Arts

TAKE ME TO THE ELEPHANT (TOY) GRAVEYARD

 

DDR Projects’ Inaugural show makes it up to the little pachyderm no one loved


“SKUMBO” AT DDR PROJECTS

The vinyl toy revolution of seven/eight years ago, which convinced adults to start collecting action figures, is not without its flaming wreckage. For every Camille Rose Garcia creepy-little-girl-doll we love, for every adorably pitiable Hunchy hunchback-Charlie-Brown figure, for every series of Mars-1 Invisible Plan aliens that rules us, there are a few sad little toys no one loves.

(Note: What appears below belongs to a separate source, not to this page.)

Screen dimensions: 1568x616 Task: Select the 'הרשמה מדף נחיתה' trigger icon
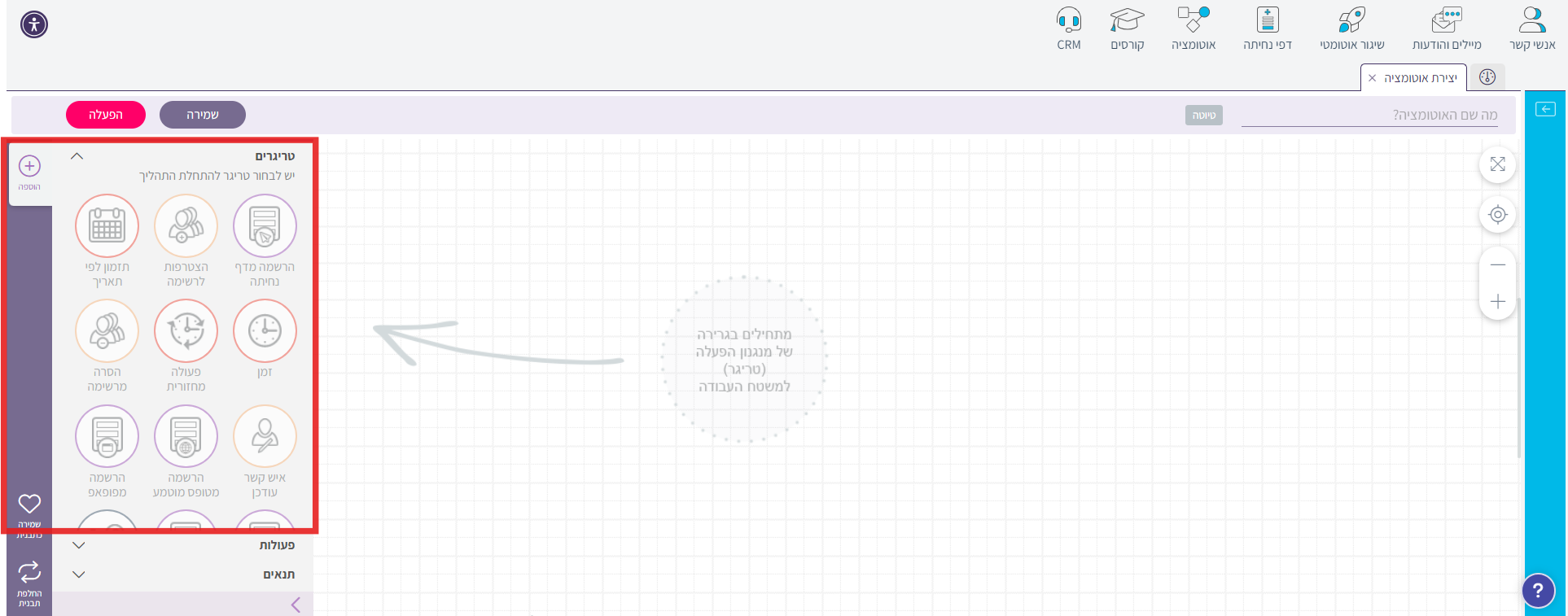265,226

Meet Skumbo, a vinyl, horned toy elephant clutching a spear who stands about five or six inches tall—resident of the elephant toy graveyard (population: 1).

“This figure, designed by Tristan Eaton and manufactured by urban toy giant Kidrobot, didn’t sell well,” says vinyl toy authority Juxtapoz magazine. (Named Skumbo? Didn’t sell? Amazing!)

“They didn’t sell for anyone,” says DDR Projects art gallery owner John Geldbach. So Geldbach shipped the remainders to his crack squadron of lowbrow, album-cover, and graffiti artists you’re not familiar with and gave them a do-over.

“We said to five artists, ‘Why don’t you decorate these, and we’ll sell them online,’” Geldbach says. This was the better part of two years ago, when Geldbach ran Devil Doll Records and an online toy Website. And it’s not a new idea: Kidrobot makes other successful vinyl figures—rabbits and such—designed in translucent, unpainted “blank” form to be decorated. But really, you can repaint anything; and slowly, five Skumbos turned into 25, turned into 56 (57 counting Morpheus, who ruined his own toy and had to buy a new one). A gallery and a show, “Hijacked” (subtitle: “Because homage is just another word for stealing”), were born.

Except.

“I don’t want to create a lowbrow [art] gallery. I don’t want to sound uptight. I kind of think there’s too many of them,” Geldbach says of his new art gallery—and wisely: the East Village’s Alpha Cult toy store/art gallery is 10 minutes away. “Quality and diversity were always the thing with my record label, and I kind of want this to be the same way.” So the next show, he says, will be artier art. But for now: a toy art show with toy elephant monsters. And quite a good one, at that.

There’s no real beginning. “Hijacked” is just a stream-of-consciousness blurt of elephants on parade around the room on eye-level shelves, so start at the center, where a few examples are scattered on a table, and Rob Ames of Triclops Studio serves up Skumbo.wl as a cereal bowl. He chops off the elephant’s head, paints it high-gloss white, balances it on its ears, and serves what looks like Cheerios in it. With milk. That’s good elephant head. The milk carton’s real but empty. The cereal box nearby is empty but fake: it’s Corn Fakes cereal, and Ames did all the graphics for that, too. Skumbo originally sold for $49, then $18 or $19 on markdown. Skumbo.wl is $300—which presumably buys you the cereal, the box, and the carton. But could you make one yourself? Would you?

Could you do what Morpheus (a.k.a. Ali Coleman) did: turn Skum into Skummoth, a tiny woolly mammoth with brown-spotted black fuzzy fur and long yaller clay tusks and horns? On deadline?

“He hit us up—he was like, ‘I messed mine up,’” Geldbach says. “And we didn’t have any more. So he found another one somewhere. This was all in about a week. I was really impressed.” Yep, just like a teeny woolly mammoth—but cute, with Pac-Man eyes.

Almost as cuddly, Kenn Munk delivers Skumask, just Skumbo’s face carved off or used as a mold for an elephant’s gas mask. Joe Ferstl adds a cape and wings to give us a bat-lephant, the vampire-y Gopper. David Krys turns Skumbo into a red devil (an easy natural, given the horns)—but he adds electricity and a bulb coming out of the elephant’s tiny trunk, making him a lamp. Artist Upso riffs on all the long-legged robot toys of yore with Day Glow Effigy, a matte fluorescent Skumbo with legs all the way up to here.

And perhaps the best, Roy Wasson Valle gives us Lady Friend, tucked in the corner—the show’s only other mechanized Skumbo. Lady is bright pink and smiley, and his/her eyes are closed in bliss. Why? Push that button on the back, and he/she vibrates. Now, there’s an adult vinyl toy everyone can get behind. This Skumbo might even sell.